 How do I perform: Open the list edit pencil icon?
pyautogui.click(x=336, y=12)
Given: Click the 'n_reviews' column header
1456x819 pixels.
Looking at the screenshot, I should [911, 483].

Directions for this task ▸ The complete set of entries is to be restated word for word.

Written response ▸
 How do I perform: Open the list edit pencil icon?
pyautogui.click(x=336, y=12)
Given: Click the 'n_reviews' column header
1456x819 pixels.
Looking at the screenshot, I should [911, 483].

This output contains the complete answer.